◆ Aim of the exercise
Only the pictures should be left out; repeat the rest of the data exactly.

=== Provided data ===

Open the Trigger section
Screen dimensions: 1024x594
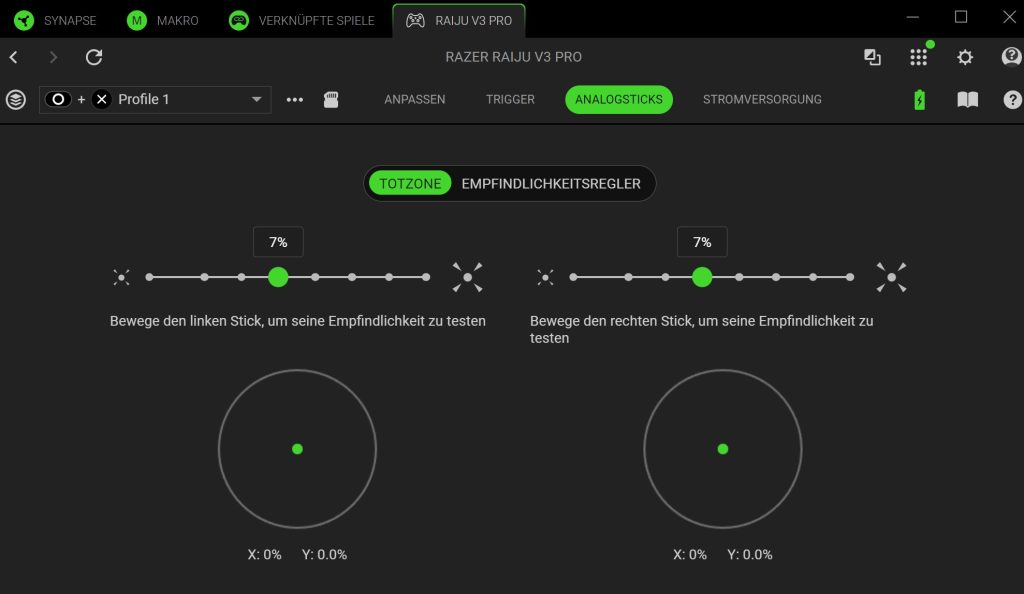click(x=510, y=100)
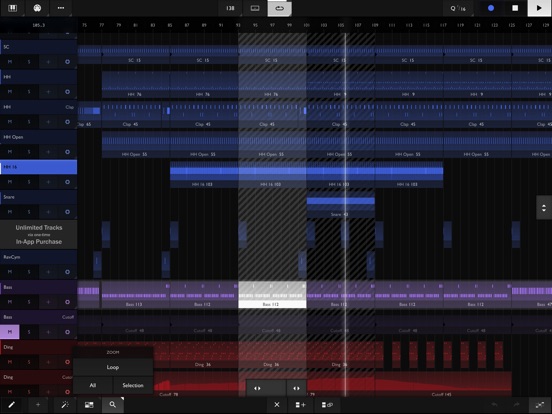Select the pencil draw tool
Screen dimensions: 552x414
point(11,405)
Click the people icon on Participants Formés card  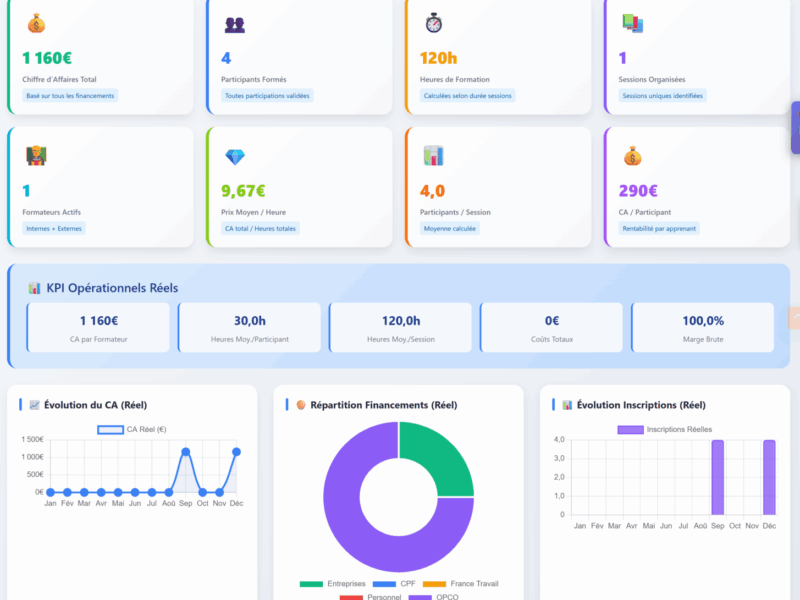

===

◆ Answer
Open the Trigger section
Screen dimensions: 1024x594
click(x=510, y=100)
Select the pencil draw tool
Screen dimensions: 552x414
point(11,405)
Click the people icon on Participants Formés card  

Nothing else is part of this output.